Stereolithography (SLA) is a 3D printing process that uses a laser to cure photopolymer resin layer by layer. SLA is best suited for producing small, smooth parts with fine details to a high level of accuracy.

This article outlines the SLA printing process, presents the limitations and advantages of designing components to be printed with SLA and discuss the most common SLA materials.

Printing with SLA

A typical desktop SLA machine will contain a UV laser to cure a specific layer of a component from a tank of photosensitive resin. The bottom of the tank is transparent and the UV laser is precisely controlled to trace a 2D contour of the object. The laser hardens (cures) the resin forming a solid layer.

Schematic of an SLA 3D printer

A very thin slice of the object is created with each pass of the laser. This thin slice is stuck to the layer before it (or the build plate) and the bottom of the tank. The newly printed layer is then separated from from the bottom of the tank (depending on the machine this can involve peeling, sliding or shaking the tank), the build plate then moves away 1 layer thickness and the process is repeated again until the part is completed.

For an SLA print to be successful, reducing the forces on the newly printed layers during the separation stage is critical. The separation stage creates areas of high stress along a potentially razor thin edge which can lead to a high part failure rate and warping (the part can stick to the tank bottom rather than the build plate).

When orienting a part for SLA, the biggest concern is Z-axis cross-sectional area. The forces involved with a print sticking to the tank are directly proportional to the 2D cross-sectional area of the print. Because of this, the part is printed at an angle to the plate, and reduction of support is not a primary concern (as shown in the images below). Minimizing the cross-sectional area along the z-axis is the best way to orient parts for SLA prints.

Model orientated sub-optimally horizontally with large z-axis cross-sectional area. In this orientation, support is minimized but the likelihood of a print failure is high. Print volume = 33.39 mL, print time = 2 hr 27 min
Model re-orientated at an angle reducing z-axis cross-sectional area. The large increase in support is justified by the reduced likelihood of print failure. Print volume = 36.95 mL, print time = 4 hr 7 min

As a designer, it is important to understand why part orientation impacts the quality of an SLA print. The necessity to orientate components so that the z-axis cross-sectional area is reduced often results in a significant amount of support needing to be added to the model. In some instances, a design may need so much support that printing in SLA is no longer cost-effective or so detrimental to the appearance of the part (once support has been removed) that the end result is not visually satisfactory. Limiting the number of horizontal members, hollowing out components and reducing the cross-sectional area are all steps a designer can take to optimize a design for SLA.

→ **Written exercise 1**
Answer these questions about the article:
(a) What material does the laser cure in SLA printing?
(b) When orienting a part for SLA, what is the biggest concern?
(c) What print time is given for the model reoriented at an angle?
The article and the entries are unrelated material.

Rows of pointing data
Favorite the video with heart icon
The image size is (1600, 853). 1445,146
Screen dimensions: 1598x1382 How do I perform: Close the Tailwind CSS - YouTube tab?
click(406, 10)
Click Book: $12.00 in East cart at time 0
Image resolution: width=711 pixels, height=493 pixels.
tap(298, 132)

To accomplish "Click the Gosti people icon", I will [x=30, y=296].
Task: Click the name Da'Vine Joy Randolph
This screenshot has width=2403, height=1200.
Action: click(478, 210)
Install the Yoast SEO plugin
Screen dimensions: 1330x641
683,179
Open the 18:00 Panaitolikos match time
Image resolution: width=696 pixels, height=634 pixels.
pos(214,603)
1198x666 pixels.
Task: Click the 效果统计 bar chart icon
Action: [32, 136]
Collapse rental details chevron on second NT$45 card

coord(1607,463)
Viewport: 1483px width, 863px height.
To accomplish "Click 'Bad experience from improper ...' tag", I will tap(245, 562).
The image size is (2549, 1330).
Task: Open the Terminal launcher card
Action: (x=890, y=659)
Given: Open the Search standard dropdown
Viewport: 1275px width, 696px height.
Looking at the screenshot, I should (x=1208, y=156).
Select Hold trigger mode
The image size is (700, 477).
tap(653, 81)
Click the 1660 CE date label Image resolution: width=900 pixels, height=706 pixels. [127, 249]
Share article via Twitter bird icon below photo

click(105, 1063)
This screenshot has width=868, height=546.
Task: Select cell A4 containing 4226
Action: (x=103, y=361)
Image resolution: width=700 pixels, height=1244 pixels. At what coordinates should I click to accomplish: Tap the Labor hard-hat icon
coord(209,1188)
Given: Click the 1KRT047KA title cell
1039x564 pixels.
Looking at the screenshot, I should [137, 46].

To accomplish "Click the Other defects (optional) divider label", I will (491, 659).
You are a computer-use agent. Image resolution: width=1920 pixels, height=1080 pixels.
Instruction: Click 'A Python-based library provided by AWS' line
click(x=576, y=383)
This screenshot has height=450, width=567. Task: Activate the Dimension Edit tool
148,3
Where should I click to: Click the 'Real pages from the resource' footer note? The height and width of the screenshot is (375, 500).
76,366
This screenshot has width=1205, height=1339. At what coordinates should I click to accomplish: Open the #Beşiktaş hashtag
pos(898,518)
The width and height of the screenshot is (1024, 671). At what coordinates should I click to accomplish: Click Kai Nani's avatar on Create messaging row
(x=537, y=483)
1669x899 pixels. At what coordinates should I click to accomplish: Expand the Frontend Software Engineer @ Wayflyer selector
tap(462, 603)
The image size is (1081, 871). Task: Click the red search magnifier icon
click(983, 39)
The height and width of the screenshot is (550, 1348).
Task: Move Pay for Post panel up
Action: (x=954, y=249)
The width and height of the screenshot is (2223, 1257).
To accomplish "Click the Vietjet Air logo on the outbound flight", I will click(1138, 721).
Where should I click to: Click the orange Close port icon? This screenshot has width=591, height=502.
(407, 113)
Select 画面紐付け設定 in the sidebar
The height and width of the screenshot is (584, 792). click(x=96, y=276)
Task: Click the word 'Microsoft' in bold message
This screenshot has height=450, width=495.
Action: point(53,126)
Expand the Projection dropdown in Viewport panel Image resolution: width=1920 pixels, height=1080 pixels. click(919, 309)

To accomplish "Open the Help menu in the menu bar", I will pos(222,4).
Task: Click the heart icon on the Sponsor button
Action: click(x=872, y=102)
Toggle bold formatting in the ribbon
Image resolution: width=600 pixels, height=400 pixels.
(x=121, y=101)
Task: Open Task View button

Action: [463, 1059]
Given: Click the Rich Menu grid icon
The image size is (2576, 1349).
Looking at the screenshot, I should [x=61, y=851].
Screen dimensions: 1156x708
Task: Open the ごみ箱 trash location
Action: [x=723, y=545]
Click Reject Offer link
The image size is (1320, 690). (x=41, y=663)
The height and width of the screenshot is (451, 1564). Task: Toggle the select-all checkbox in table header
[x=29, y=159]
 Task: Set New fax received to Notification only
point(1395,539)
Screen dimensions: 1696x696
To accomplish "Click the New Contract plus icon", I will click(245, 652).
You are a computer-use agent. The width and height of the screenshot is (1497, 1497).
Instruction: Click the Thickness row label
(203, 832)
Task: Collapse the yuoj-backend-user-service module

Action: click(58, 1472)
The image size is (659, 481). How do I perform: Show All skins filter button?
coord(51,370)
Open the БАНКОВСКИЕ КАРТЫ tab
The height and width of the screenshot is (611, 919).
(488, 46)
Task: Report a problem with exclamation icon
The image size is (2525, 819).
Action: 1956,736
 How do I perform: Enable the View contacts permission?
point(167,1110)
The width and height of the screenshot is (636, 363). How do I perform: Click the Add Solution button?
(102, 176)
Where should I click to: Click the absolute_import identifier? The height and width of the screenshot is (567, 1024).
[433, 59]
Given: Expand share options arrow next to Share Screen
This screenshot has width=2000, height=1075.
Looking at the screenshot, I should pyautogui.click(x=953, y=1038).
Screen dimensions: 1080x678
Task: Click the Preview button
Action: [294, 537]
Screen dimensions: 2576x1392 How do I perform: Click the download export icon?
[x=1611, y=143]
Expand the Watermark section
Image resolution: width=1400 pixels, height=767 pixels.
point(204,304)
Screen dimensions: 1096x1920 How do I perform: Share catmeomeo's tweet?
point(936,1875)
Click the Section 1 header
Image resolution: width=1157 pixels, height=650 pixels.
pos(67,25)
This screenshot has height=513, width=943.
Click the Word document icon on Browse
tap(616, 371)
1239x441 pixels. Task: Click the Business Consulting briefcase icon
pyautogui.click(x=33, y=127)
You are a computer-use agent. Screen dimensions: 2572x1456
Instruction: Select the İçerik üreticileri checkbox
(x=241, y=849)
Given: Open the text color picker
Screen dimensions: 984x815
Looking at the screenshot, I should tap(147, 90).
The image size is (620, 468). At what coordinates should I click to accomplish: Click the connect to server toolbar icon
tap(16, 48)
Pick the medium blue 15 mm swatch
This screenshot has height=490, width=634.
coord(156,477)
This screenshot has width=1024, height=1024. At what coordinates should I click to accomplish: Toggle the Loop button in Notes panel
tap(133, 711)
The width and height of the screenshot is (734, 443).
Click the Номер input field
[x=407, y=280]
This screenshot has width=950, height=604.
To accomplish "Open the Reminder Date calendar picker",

→ **Written exercise 2**
Transcribe the entries, starting with the line that contains "Given: Click the 1KRT047KA title cell" and going on through the line that contains "pos(898,518)".

→ **Task solution 1**
(a) Photopolymer resin.
(b) Z-axis cross-sectional area.
(c) 4 hr 7 min.

→ **Task solution 2**
Given: Click the 1KRT047KA title cell
1039x564 pixels.
Looking at the screenshot, I should [137, 46].

To accomplish "Click the Other defects (optional) divider label", I will (491, 659).
You are a computer-use agent. Image resolution: width=1920 pixels, height=1080 pixels.
Instruction: Click 'A Python-based library provided by AWS' line
click(x=576, y=383)
This screenshot has height=450, width=567. Task: Activate the Dimension Edit tool
148,3
Where should I click to: Click the 'Real pages from the resource' footer note? The height and width of the screenshot is (375, 500).
76,366
This screenshot has width=1205, height=1339. At what coordinates should I click to accomplish: Open the #Beşiktaş hashtag
pos(898,518)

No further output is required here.